Si elle capte de poétiques instants de complicité entre les uns et les autres, par le biais de confidences, de gestes ou même de simples regards, la caméra de Bertrand Hagenmüller n’occulte pas les moments de tension et de souffrance, tout aussi emblématiques du quotidien de ces unités qui accueillent des personnes avec des troubles de mémoire et du comportement. Entre résidents, il peut y avoir des altercations, des coups même, et les conversations sont parfois surréalistes.
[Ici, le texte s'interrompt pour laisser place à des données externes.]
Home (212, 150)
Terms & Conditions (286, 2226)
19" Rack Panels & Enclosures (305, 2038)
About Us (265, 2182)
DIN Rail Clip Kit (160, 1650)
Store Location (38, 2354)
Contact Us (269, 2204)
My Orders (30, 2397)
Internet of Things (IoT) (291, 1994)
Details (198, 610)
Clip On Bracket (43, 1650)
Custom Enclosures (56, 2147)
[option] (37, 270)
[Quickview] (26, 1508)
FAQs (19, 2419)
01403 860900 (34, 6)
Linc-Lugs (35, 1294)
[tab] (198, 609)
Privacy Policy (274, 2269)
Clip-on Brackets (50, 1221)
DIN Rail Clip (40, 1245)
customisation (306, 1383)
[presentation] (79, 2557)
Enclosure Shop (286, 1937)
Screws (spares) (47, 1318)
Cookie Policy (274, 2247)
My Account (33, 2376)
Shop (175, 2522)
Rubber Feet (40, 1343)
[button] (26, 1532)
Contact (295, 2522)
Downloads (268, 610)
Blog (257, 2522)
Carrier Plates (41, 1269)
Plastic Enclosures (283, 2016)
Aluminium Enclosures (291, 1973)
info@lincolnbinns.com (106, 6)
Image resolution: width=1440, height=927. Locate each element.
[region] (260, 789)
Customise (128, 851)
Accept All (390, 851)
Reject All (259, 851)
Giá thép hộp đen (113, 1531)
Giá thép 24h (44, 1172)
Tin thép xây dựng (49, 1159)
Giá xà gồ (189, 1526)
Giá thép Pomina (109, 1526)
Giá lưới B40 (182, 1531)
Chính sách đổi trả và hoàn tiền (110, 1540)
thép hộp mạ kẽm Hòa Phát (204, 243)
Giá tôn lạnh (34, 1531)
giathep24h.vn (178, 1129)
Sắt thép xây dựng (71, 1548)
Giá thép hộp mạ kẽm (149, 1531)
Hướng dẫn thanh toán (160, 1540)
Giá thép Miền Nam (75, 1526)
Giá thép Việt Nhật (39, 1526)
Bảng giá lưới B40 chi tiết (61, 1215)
Les professionnels doivent aussi gérer avec patience les épisodes de rébellion contre l’institution, les intentions de fugue.
« Quelle sale boîte! », s’exclame une résidente élégante et cultivée, qui qualifie l’Ehpad de « bagne ». Une autre s’énerve parce qu’elle veut rentrer un moment à son domicile pour embrasser les siens. « C’est un métier où on vit toujours dans le mensonge… positifIl faut leur dire : “Vous êtes là, c’est votre maison”, mais on ne peut pas leur dire c’est votre dernière demeure », justifie une aide-soignante. Pour ces professionnels comme pour les résidents, les questions existentielles autour de la vie et de sa fin ne sont jamais bien loin. « Je pense que je la force à faire des choses dont elle n’a pas envie comme manger, sortir… alors qu’elle voudrait se laisser mourir. Mais je lui dis “Je ne suis pas prête, j’ai besoin de toi, j’ai besoin de te voir heureuse” », raconte une autre aide-soignante à propos d’une femme. Prendre soin, tellement au-delà du soin ordinaire.
« Prendre soin », de Bertrand Hagenmüller (1 h 20), sortie en salle le 13 novembre.